Gage de loyauté de Niasse et position inconfortable de Tanor

C’est dire que le Président Macky Sall tient beaucoup à son allié ‘’progressiste’’ qui ne rate aucune occasion pour lui témoigner ses gages de fidélité. Moustapha Niasse est en effet l’un des rares alliés du président de la République qui a renoncé à toute ambition présidentielle de son parti. Son alliance avec le président de la République lui a en effet coûté les départs de l’ancien numéro 2 de l’AFP, Malick Gakou ainsi que 17 autres cadres qui ont été renvoyés parce que tout simplement, ils réclamaient une candidature de leur parti en 2019 face à Macky Sall.

Un gage de loyauté que le Président Sall ne saurait passer par perte et profit au bénéfice de son parti qui n’est pas assez structuré au niveau national, ou du PS miné par une dissidence conduite par Khalifa Sall. Ce dernier envisage d’ailleurs de présenter ses propres listes. C’est  pourquoi le chef de l’Etat n’a pas trop tardé à siffler la fin de la récréation lorsque des jeunes de son parti se sont attaqués au président de l’Assemblée nationale. Macky Sall, à travers le porte-parole de son parti Seydou Guéye, a aussitôt exhorté tous les membres de l'APR à travailler avec les alliés membres de BBY et des autres cadres qui soutiennent son action à la tête de l'Etat,  ‘’dans un esprit d'ouverture, d'unité, de fraternité, en vue d'une large victoire  aux élections législatives du 30 juillet 2017’’.

Coalitions disparates

Il faut relever toutefois que malgré ces quelques péripéties, la mouvance présidentielle est beaucoup plus susceptible à trouver des consensus forts que l’opposition. Celle-ci, malgré toutes ses multiples tentatives d’organisation, semble se perdre dans des coalitions disparates. D’abord organisée dans le Front patriotique pour la défense de la République (FPDR), elle mettra en place une nouvelle coalition lors de la campagne pour le référendum du 20 mars 2016. La coalition Gor ca wax ja, qui a regroupé au départ, outre le Parti démocratique sénégalais et ses alliés traditionnels dont AJ/PADS, le Rewmi d’Idrissa Seck, la Convergence libérale et démocratique/Bokk gis gis (CLD/BGG) ou encore l’Union centriste du Sénégal (UCS) d’Abdoulaye Baldé et le Grand parti de Malick Gakou, entre autres, a volé en éclat lors du dialogue national lancé par le président de la République.

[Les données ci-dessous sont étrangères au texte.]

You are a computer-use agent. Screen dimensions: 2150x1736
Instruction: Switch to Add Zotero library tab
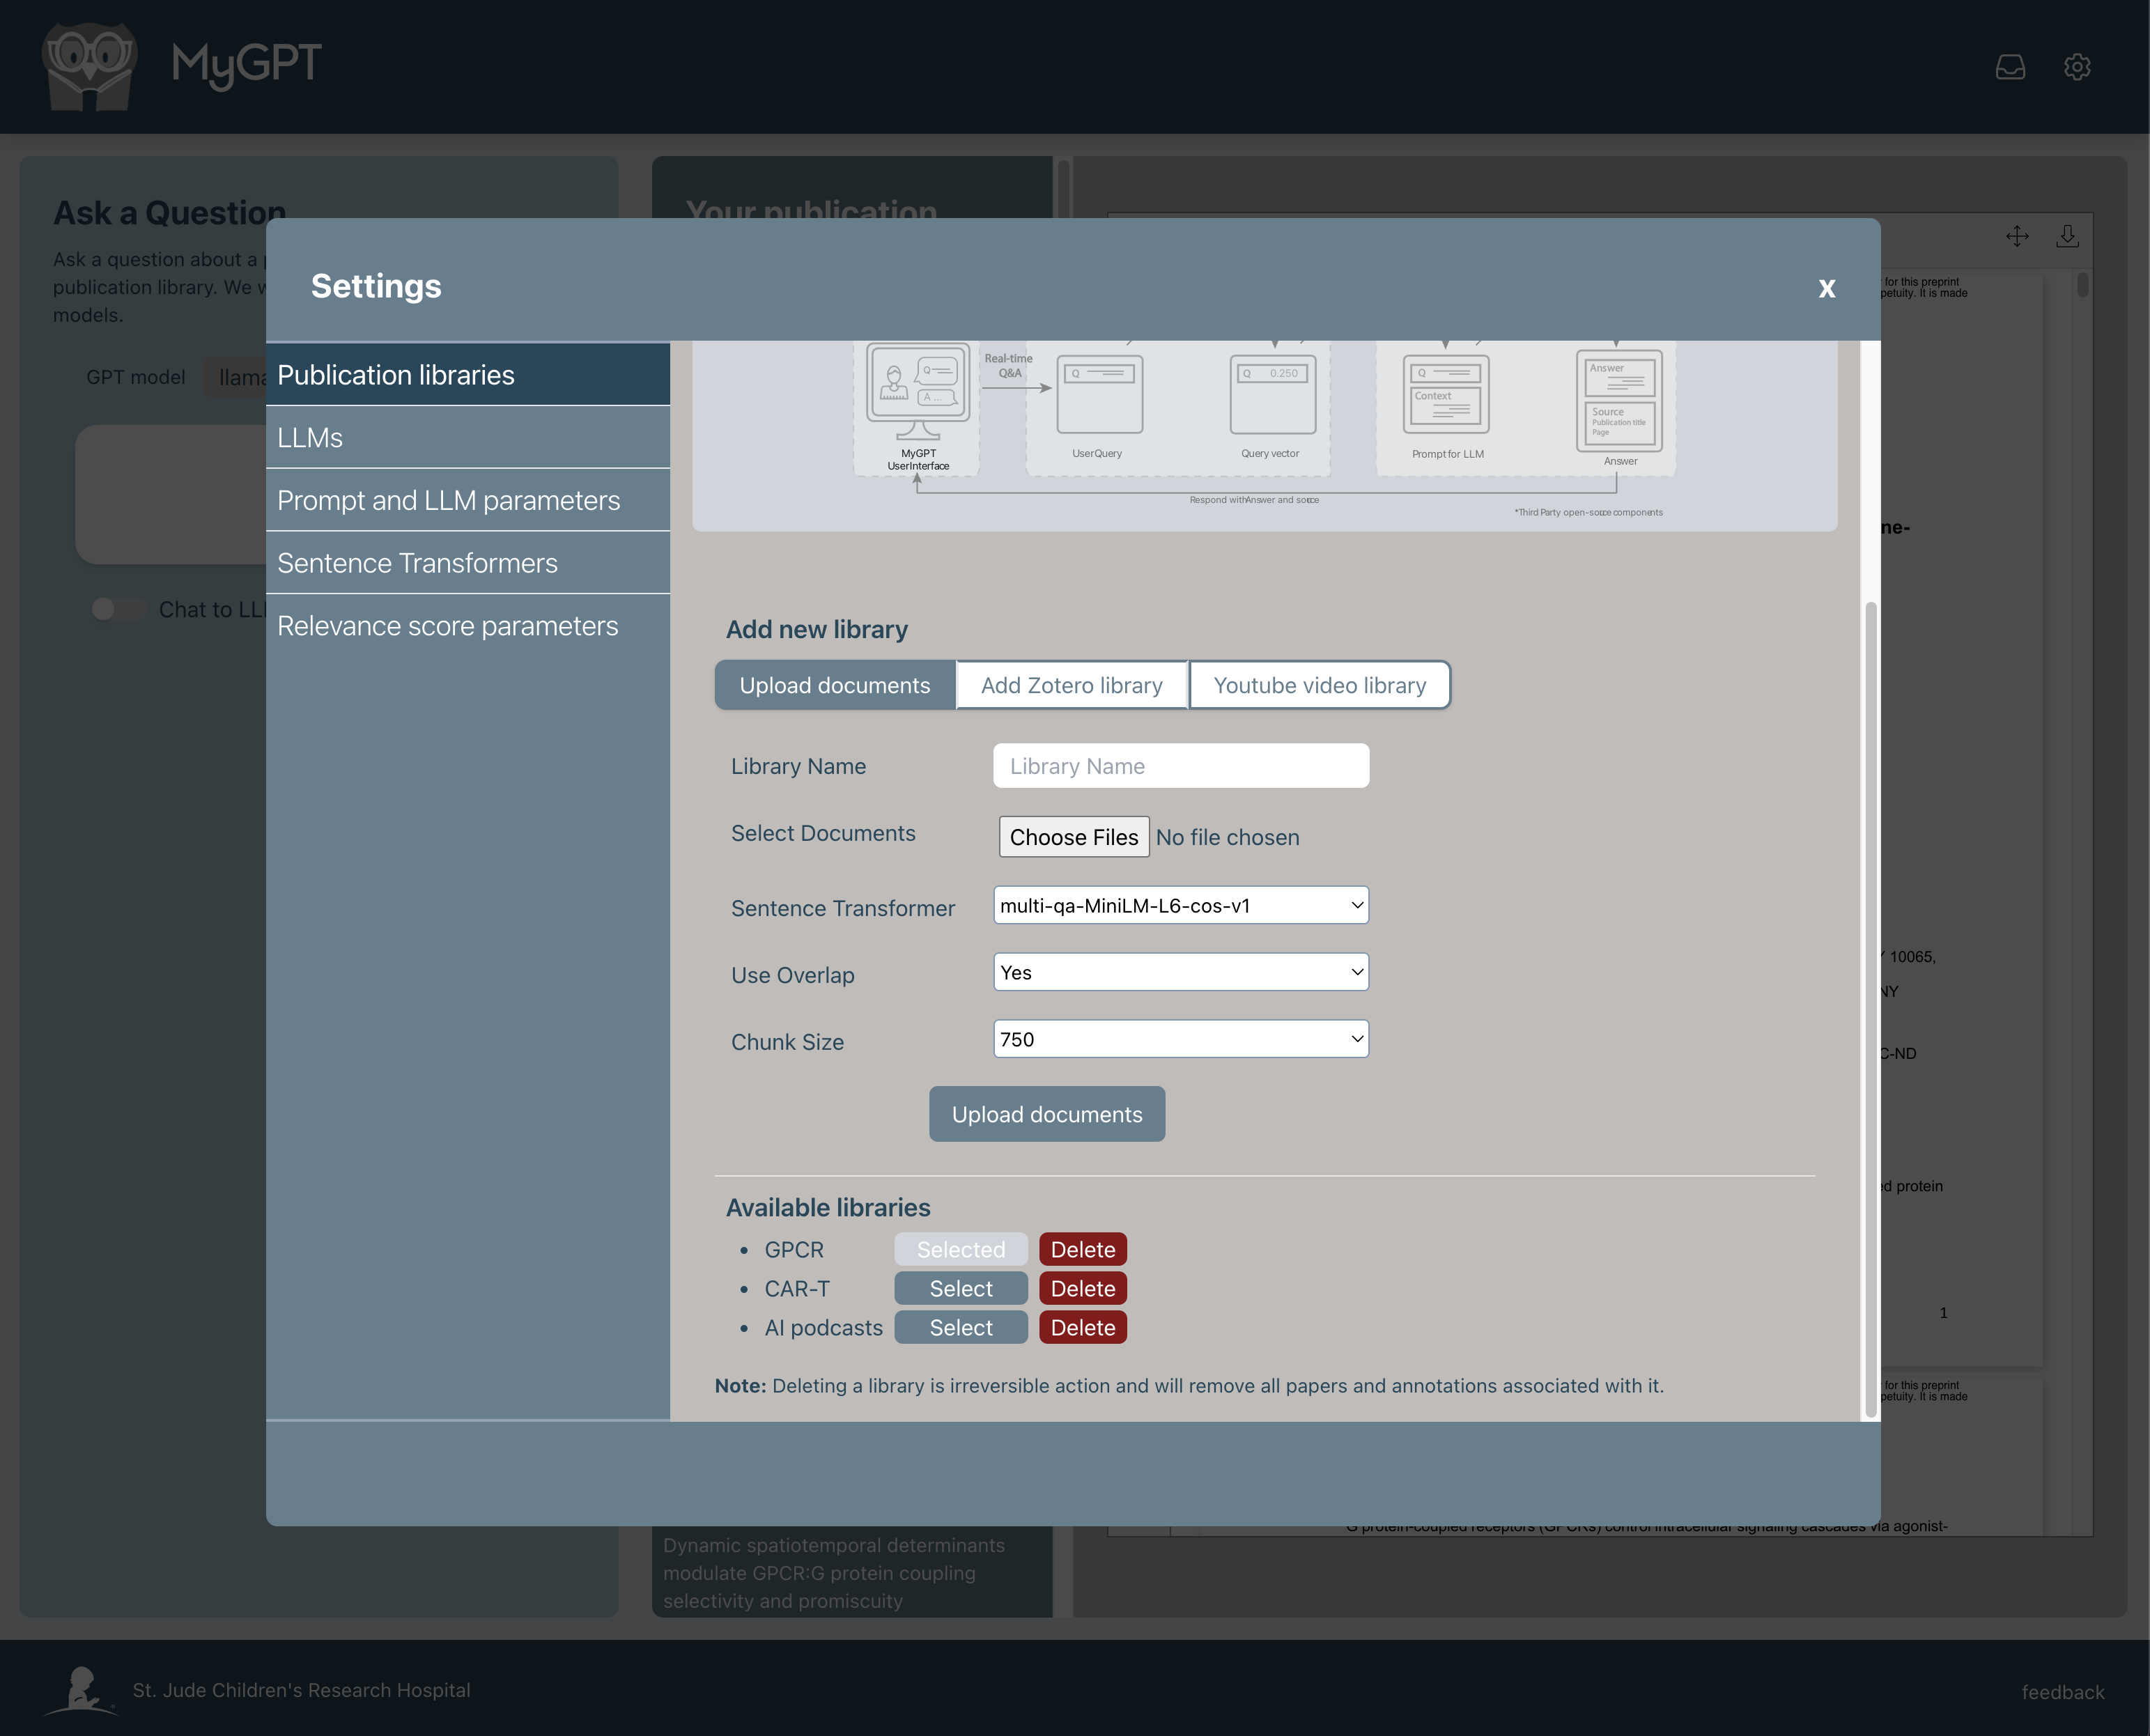[x=1071, y=685]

Macky Sall, en bon stratège, a, à travers cette initiative, brisé l’élan d’une opposition qui s’était complétement reconfigurée et organisée dans un seul cadre, en semant la discorde entre ses membres. Pour faire face, l’opposition s’organise de nouveau à travers le Front pour la défense du Sénégal/Manko Wattu Senegaal (FDS/MWS). Mais cette coalition semble porter en elle-même les propres germes de sa déstructuration. Puisqu’en son sein, s’organise une autre coalition : Samm li nu bokk qui regroupe l’Alliance pour la citoyenneté et le travail (ACT) d’Abdoul Mbaye, Patriotes du Sénégal pour la transparence, l’éthique et la fraternité (PASTEF) d’Ousmane Sonko ainsi que d’autres partis qui ne sont pas forcément membres de MWS. Il s’agit de Taxaw Temm d’Ibrahima Fall, Yoonu askan wi et le Front national de salut public/Moom sa réew de Malick Noël Seck. Ces partis, tout comme leurs alliés de Manko Wattu Senegaal, ambitionnent de présenter leurs propres listes.

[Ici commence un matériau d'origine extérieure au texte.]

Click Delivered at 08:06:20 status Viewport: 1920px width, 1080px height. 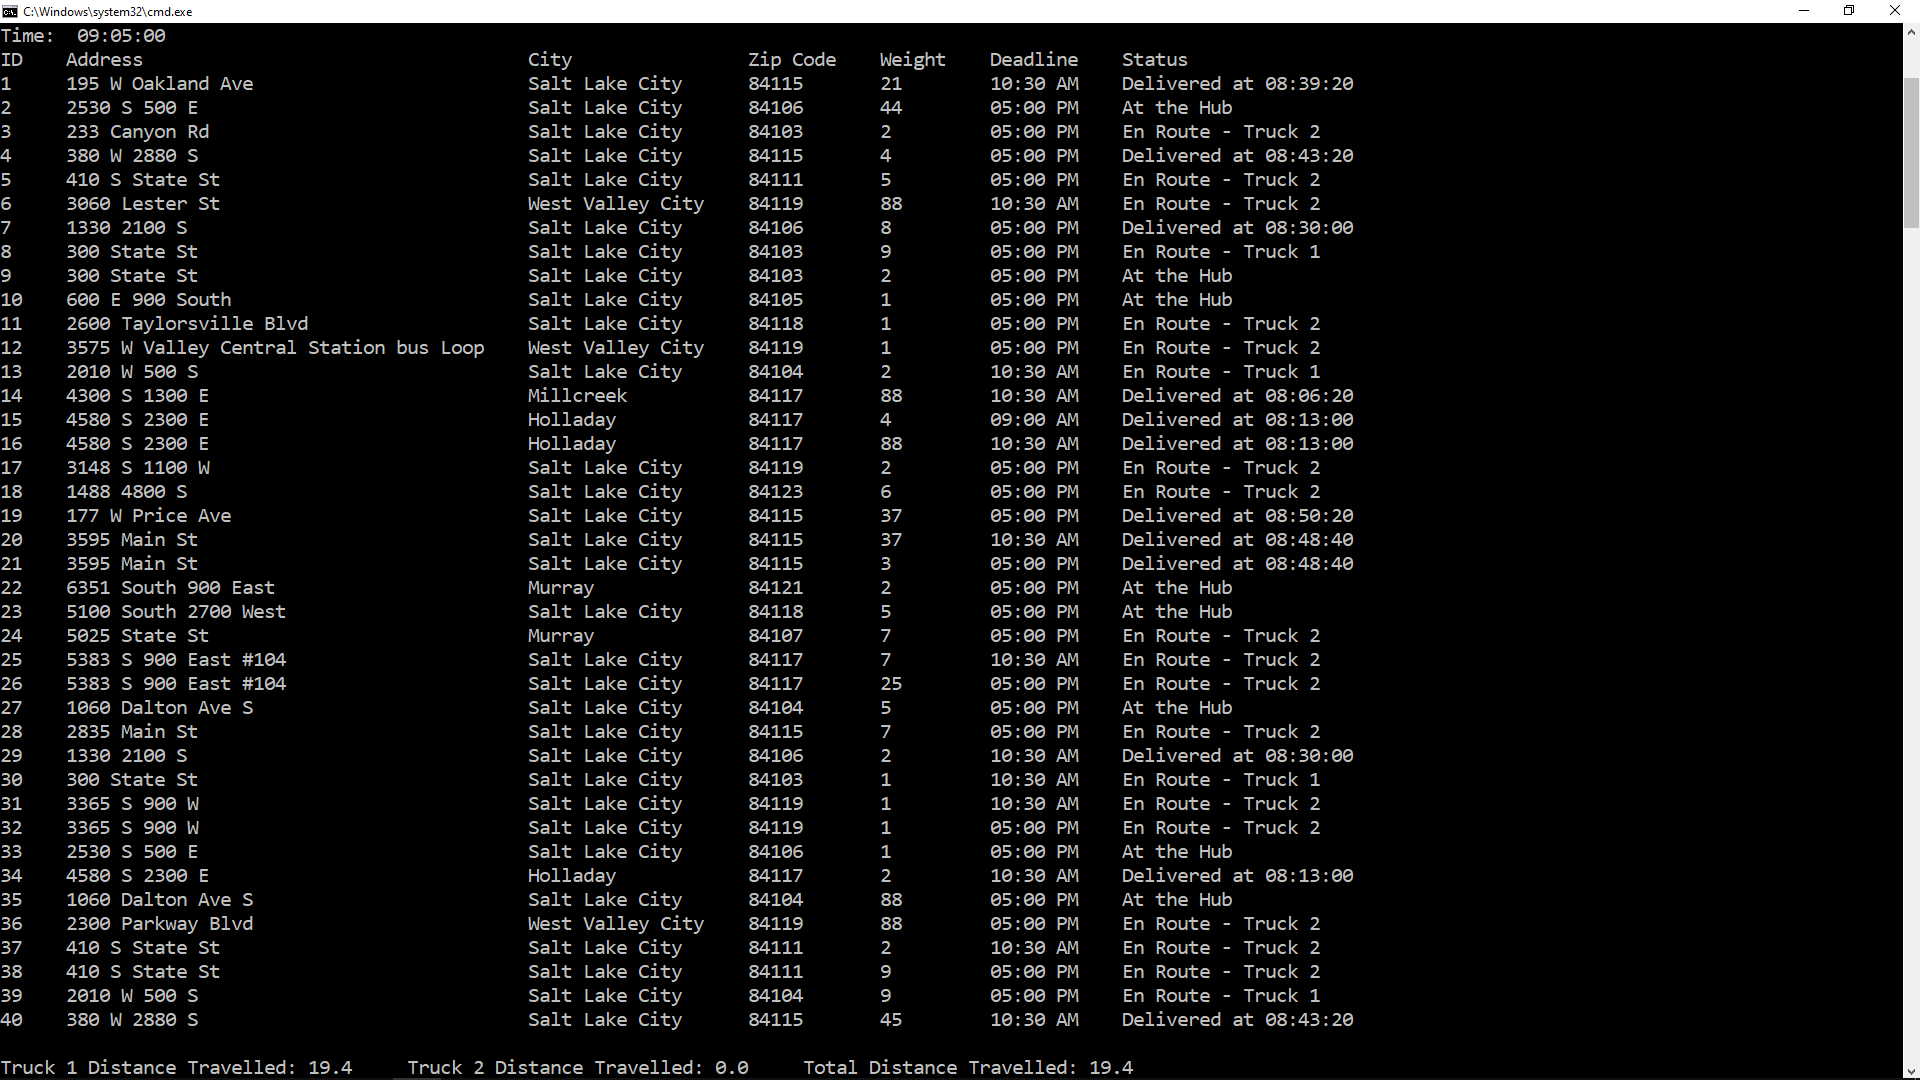(1237, 396)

A côté de ces partis classiques, d’autres formations s’organisent également. Il s’agit de la Plate-forme Avenir Sénégal bi nu beug (le Sénégal que nous voulons). Ce mouvement de la société civile devenu récemment parti politique, a lui aussi décidé de présenter des listes aux prochaines élections législatives sous la bannière d’une coalition qui composera d’autres forces qui souhaiteront cheminer avec lui et qui partageraient le même idéal et la même vision du ‘’député bi nu beug’’ (le député que nous voulons).

A travers cette configuration, l’opposition est partie pour se présenter aux prochaines joutes électorales en rangs dispersés. Une situation qui profiterait plus à la coalition de la mouvance présidentielle.